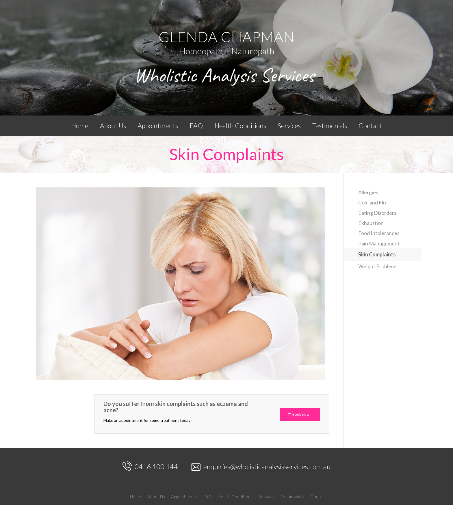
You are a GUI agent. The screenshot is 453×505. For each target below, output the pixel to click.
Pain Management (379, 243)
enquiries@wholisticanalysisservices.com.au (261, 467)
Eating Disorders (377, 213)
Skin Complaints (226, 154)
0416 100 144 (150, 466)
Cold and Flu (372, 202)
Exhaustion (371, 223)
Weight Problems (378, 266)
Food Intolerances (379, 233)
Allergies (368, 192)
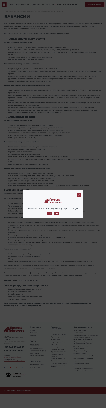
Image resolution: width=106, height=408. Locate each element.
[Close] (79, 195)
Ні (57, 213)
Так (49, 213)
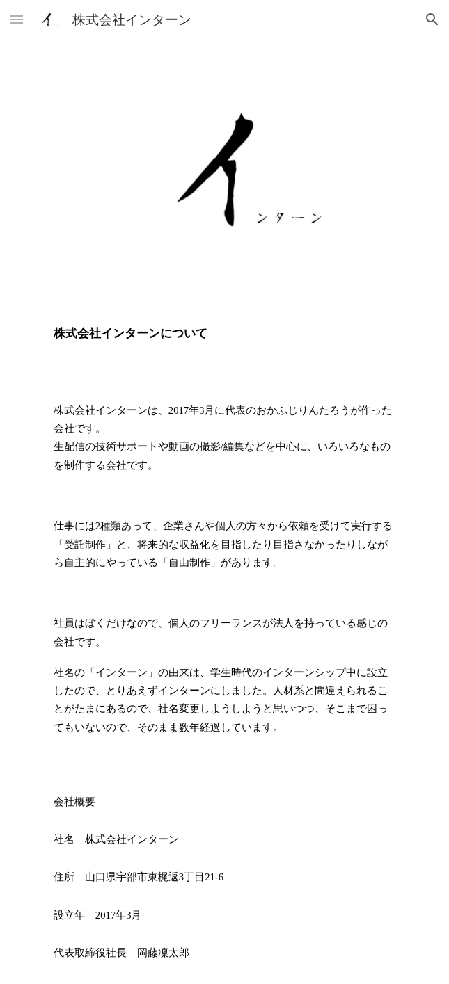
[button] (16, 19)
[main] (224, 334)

• TASK REQUIREMENTS: Please reproduce every line of the listing above verbatim, leaving out the pictures.

• REPLY TO THE EXERCISE:
You are a GUI agent. The screenshot is 453×505. For each target below, output the pixel to click.
Pain Management (379, 243)
enquiries@wholisticanalysisservices.com.au (261, 467)
Eating Disorders (377, 213)
Skin Complaints (226, 154)
0416 100 144 (150, 466)
Cold and Flu (372, 202)
Exhaustion (371, 223)
Weight Problems (378, 266)
Food Intolerances (379, 233)
Allergies (368, 192)
Image resolution: width=106, height=408. Locate each element.
[Close] (79, 195)
Ні (57, 213)
Так (49, 213)
[button] (16, 19)
[main] (224, 334)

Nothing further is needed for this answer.